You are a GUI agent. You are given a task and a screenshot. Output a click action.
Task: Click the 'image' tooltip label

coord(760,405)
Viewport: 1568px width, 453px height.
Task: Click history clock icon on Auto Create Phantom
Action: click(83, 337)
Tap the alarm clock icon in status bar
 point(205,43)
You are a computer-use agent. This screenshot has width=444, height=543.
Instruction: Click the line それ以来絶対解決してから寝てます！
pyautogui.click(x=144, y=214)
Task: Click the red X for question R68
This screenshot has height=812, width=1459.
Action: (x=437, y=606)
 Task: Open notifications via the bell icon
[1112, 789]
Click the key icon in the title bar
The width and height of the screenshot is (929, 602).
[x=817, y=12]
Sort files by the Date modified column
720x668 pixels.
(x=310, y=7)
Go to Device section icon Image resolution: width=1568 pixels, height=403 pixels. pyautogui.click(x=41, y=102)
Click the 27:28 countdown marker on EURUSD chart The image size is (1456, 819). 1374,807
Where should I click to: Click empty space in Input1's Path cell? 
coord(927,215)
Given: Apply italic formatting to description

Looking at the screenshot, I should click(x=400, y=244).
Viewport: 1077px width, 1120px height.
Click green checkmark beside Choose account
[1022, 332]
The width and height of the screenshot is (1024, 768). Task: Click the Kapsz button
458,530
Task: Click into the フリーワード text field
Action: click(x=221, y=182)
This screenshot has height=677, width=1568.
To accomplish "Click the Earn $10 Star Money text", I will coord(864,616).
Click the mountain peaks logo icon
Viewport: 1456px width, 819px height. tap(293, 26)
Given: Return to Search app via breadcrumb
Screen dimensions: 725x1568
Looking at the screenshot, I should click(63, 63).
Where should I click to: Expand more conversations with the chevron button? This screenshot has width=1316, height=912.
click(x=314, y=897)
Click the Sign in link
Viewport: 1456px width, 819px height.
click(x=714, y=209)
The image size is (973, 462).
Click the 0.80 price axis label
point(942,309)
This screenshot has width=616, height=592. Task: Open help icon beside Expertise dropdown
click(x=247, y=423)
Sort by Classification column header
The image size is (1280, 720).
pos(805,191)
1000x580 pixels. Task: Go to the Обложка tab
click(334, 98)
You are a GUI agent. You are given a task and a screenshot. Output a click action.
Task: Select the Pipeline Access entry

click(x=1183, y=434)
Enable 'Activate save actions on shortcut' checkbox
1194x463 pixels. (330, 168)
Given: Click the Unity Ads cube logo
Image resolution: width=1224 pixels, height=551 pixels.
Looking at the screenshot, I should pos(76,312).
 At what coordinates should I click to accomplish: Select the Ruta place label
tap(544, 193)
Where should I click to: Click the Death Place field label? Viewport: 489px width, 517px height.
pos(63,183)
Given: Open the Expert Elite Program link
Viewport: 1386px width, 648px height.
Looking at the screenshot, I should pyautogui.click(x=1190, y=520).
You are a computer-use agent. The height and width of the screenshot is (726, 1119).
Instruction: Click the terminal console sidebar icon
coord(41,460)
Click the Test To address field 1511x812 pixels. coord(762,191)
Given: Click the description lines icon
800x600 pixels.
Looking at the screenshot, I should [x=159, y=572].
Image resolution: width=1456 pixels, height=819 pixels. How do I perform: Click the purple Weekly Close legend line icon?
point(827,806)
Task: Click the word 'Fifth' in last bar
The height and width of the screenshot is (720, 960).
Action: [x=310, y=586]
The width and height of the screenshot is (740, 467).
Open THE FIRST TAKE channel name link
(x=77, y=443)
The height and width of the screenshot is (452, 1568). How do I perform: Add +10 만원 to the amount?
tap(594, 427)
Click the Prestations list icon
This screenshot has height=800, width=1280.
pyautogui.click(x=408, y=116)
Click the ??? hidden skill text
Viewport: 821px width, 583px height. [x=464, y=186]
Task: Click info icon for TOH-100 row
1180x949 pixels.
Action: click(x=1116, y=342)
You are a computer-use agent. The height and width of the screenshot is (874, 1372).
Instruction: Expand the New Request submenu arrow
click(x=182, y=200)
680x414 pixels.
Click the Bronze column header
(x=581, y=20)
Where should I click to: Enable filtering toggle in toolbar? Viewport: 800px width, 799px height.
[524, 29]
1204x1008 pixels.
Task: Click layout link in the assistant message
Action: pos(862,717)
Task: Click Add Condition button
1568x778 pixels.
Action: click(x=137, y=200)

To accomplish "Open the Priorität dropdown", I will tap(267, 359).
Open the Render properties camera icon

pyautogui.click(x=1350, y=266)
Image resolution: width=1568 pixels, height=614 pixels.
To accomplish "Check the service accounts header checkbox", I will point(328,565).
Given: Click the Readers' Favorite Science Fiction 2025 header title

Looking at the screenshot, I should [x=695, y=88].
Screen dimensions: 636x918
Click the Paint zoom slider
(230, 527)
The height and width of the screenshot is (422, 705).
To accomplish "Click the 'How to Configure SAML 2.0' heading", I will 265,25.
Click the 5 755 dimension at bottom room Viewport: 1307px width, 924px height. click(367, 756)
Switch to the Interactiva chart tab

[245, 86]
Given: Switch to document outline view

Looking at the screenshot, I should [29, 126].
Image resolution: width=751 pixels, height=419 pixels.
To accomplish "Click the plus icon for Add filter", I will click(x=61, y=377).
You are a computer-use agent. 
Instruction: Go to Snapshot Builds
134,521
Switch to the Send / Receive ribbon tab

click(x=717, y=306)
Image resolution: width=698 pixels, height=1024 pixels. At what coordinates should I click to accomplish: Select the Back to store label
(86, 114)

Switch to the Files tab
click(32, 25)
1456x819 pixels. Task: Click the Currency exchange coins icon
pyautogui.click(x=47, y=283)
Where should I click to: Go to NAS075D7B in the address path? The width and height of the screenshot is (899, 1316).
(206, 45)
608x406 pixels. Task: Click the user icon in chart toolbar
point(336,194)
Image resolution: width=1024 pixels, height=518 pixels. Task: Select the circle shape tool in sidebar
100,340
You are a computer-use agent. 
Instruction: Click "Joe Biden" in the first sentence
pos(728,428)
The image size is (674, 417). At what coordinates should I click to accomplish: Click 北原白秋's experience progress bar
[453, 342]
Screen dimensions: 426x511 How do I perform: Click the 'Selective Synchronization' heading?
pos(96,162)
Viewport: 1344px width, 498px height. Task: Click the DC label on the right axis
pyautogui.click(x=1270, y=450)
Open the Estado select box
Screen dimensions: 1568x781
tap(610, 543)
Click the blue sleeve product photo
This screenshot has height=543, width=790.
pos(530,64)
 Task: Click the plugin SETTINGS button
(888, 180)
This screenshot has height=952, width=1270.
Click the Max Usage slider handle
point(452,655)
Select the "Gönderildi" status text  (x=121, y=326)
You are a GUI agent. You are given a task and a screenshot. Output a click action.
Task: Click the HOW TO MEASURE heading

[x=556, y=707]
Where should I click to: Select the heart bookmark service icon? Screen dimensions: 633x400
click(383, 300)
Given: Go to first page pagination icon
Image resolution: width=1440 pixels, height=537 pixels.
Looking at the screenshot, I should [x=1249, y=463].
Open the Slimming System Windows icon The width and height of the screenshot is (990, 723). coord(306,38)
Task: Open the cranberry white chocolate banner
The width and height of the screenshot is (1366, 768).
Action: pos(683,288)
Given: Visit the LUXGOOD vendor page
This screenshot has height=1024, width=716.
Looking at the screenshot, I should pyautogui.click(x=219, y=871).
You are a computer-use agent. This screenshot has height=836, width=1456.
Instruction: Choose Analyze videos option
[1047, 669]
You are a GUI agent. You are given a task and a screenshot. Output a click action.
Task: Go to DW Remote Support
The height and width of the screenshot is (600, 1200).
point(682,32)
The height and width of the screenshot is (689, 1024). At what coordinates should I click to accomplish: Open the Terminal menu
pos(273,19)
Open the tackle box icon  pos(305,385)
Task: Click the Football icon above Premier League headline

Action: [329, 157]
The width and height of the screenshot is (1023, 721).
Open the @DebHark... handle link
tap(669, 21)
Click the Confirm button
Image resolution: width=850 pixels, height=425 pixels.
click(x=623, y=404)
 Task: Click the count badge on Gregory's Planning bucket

* **WRITTEN REQUEST**:
Can you rewrite the records starting at the line containing "Task: Open the" and ending at the line containing "should pyautogui.click(x=219, y=871).", swapping "vendor page" for "seller page" and leaving everything else unchanged?

* **RESPONSE**:
Task: Open the cranberry white chocolate banner
The width and height of the screenshot is (1366, 768).
Action: pos(683,288)
Given: Visit the LUXGOOD seller page
This screenshot has height=1024, width=716.
Looking at the screenshot, I should pyautogui.click(x=219, y=871).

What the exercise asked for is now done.